Infine l’Istat ha comunicato che a gennaio l’indice armonizzato dei prezzi al consumo in Italia è diminuito del 2,1% su base mensile e è cresciuto dello 0,6% su base annua, con un rallentamento di un decimo di punto percentuale rispetto a dicembre (+0,7%), confermando le stime preliminari.

Seduta positiva per i listini asiatici, nuovamente in salita dopo il negativo dato della produzione industriale in Cina, ai minimi degli ultimi sette mesi: il rallentamento, combinato con i timori per il settore del credito, preoccupa gli analisti che prevedono una crescita del PIL del 7,5% nel 2014, il livello minimo degli ultimi 24 anni; Shanghai ha ceduto così l’1,17%, mentre ad Hong Kong l’indice Hang Seng è salito dello 0,78%.

L’indice Nikkei di Tokyo ha guardato invece al rafforzamento del dollaro grazie al comparto manifatturiero che è cresciuto oltre le attese, dimostrando ancora una volta il miglioramento della prima economia del mondo; secondo gli analisti i dati americani manterranno un andamento variabile per tutto l’anno, alternando fasi di espansione a momenti di  contrazione, con la crescita degli utili societari a sostenere il trend rialzista dei mercati. Grazie al positivo contesto dell’area la Borsa di Tokyo (+2,88%) ha potuto chiudere oggi la prima settimana in rialzo del mese, aiutata anche dal deprezzamento dello yen.
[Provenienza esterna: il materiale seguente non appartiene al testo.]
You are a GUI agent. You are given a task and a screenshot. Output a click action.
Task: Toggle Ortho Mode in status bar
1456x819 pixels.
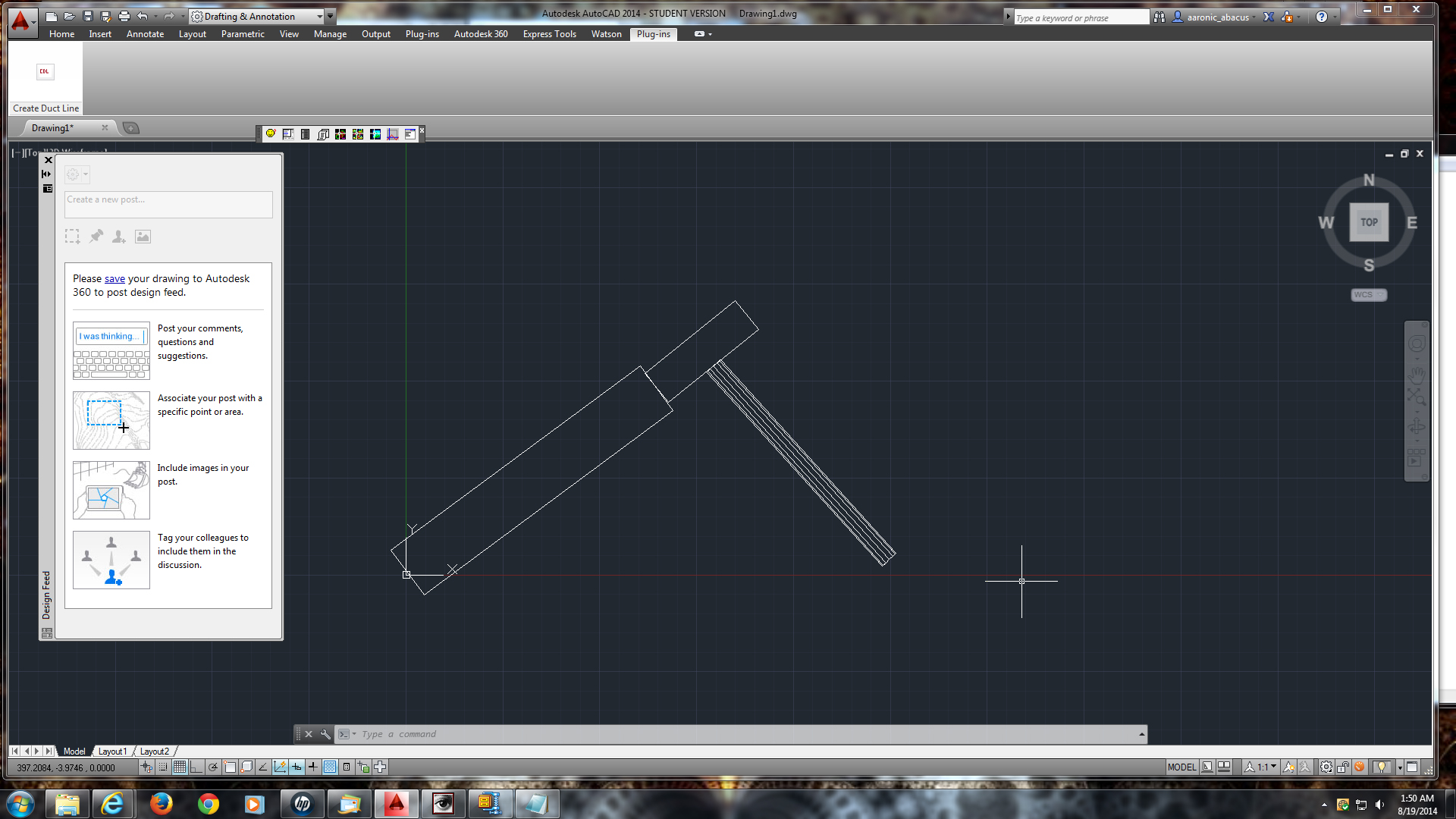[x=196, y=767]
Avvio in rialzo anche per le principali Borse europee, spronate dai segnali di rafforzamento dell’economia americana, la cui seduta è proseguita in maniera contrastata; a frenare la volatilità consentendo alla  maggior parte dei listini di chiudere positivamente la settimana la spinta arrivata da alcune operazioni straordinarie: Vodafone, ad esempio, potrebbe attirare l’attenzione di società interessate ad alcune sue controllate mentre Royal Bank of Scotland ha annunciato che uscirà dalle attività di investment banking più rischiose. Ad eccezione di Madrid (+0,09%) sostanzialmente invariata, in rialzo tutte le altre piazze europee: Londra +0,37%, Francoforte +0,4%, Parigi +0,59%.
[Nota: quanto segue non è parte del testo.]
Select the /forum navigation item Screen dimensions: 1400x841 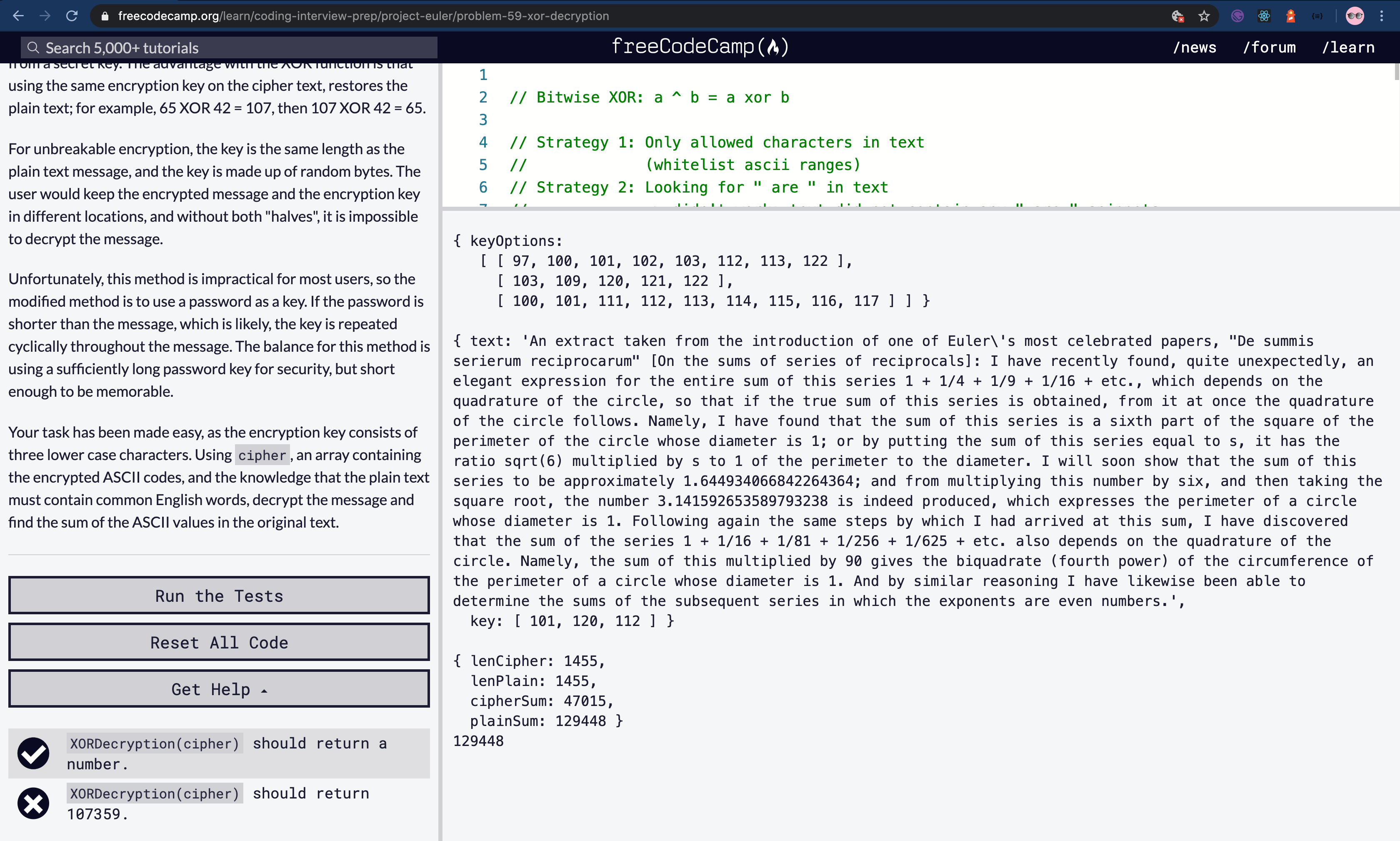1269,47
Partenza piatta per Piazza Affari (FTSE Mib -0,3%, FTSE Italia All Share -0,23%), proseguita in una seduta altalenante sia a causa delle attese per il nuovo Governo che per l’andamento contrastato dei titoli bancari e del settore industriale. È prevalsa la cautela su Carige (+1,87%) in attesa che si risolva il braccio di ferro tra banca e fondazione (primo socio con il 46%) sui tempi  e sui dettagli dell’aumento di capitale, soffre Unicredit (-0,6%), alla quale gli esperti hanno peggiorato da “Outperform” (farà meglio del mercato) ad “Underperform” (farà peggio del mercato) il giudizio, così come Intesa Sanpaolo (-1,79%), confermata nel rating “Outperform”; segno più per  Monte dei Paschi di Siena (+0,39%) dopo che i vertici della compagnia francese AXA si sono dichiarati disponibili al prossimo aumento di capitale.
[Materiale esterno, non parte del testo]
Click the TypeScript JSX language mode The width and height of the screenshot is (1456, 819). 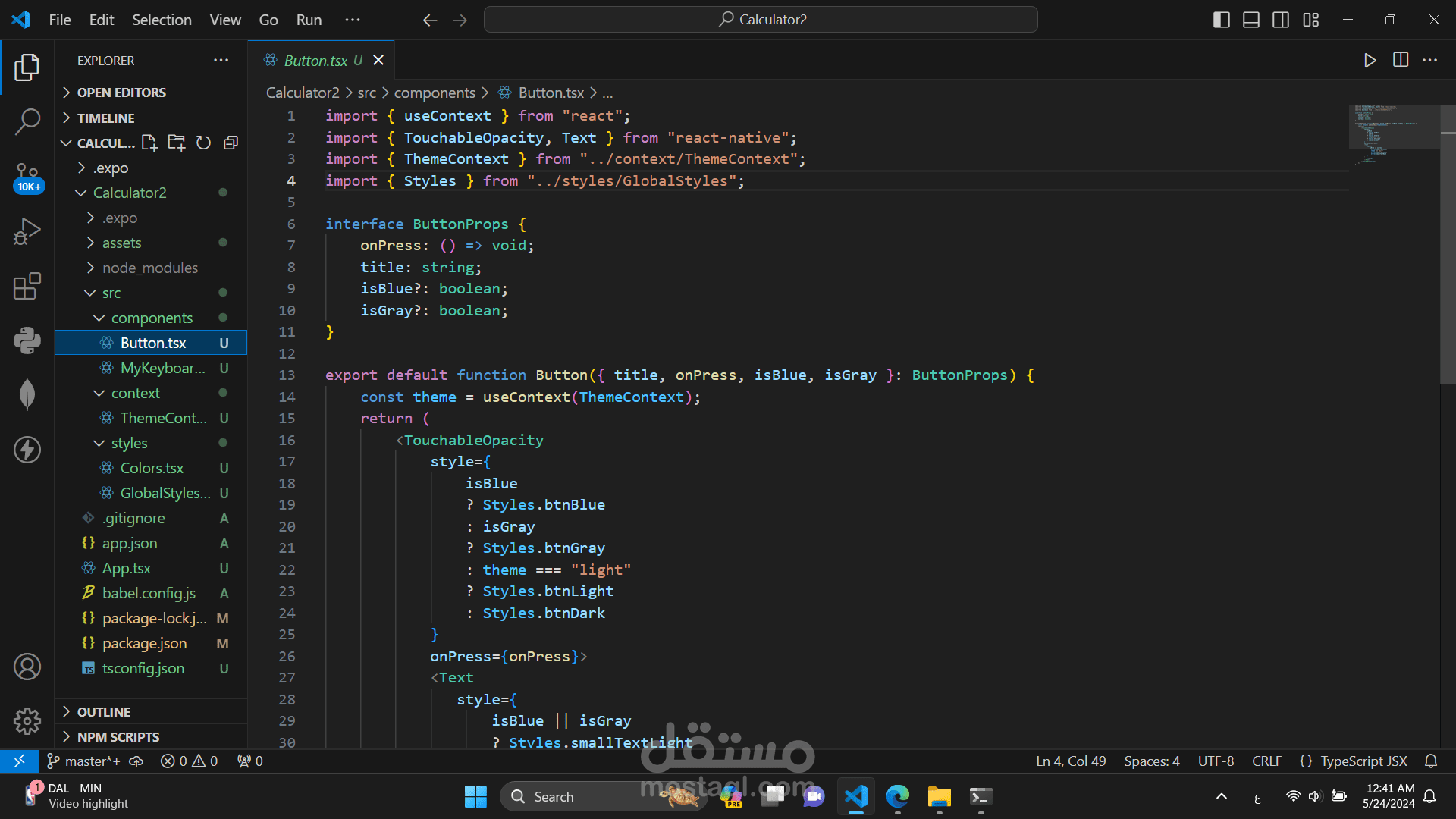click(1363, 761)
Andamento negativo per Tenaris (-3,87%) che ha risentito dei conti in calo del 2013, mentre Telecom Italia (+0,69%) è in rialzo sulla possibilità di una fusione tra Tim Brasil e l’operatore di telefonia fissa GVT, controllato dalla francese Vivendi; infine in evidenza Aeffe, all’indomani dell’attesa sfilata di Moschino, disegnata dal neo-direttore creativo Jeremy Scott, e di recupero Salini Impregilo, in attesa dell’intesa definitiva sugli extra costi da 1,6 miliardi tra l’Autorità del canale di Panama e il consorzio di imprese di cui fa parte anche il gruppo italiano.

Sul fronte del debito sovrano, il differenziale di rendimento tra il Btp decennale ed il Bund tedesco di pari scadenza chiude in lieve calo a 194 Bp (Basis point, punti base), con il tasso sul decennale del Tesoro ridottosi al 3,60% (3,64% ieri).

Lo spread tra titoli decennali spagnoli e tedeschi si porta a 188 Bp, con il tasso dei Bonos al 3,54%.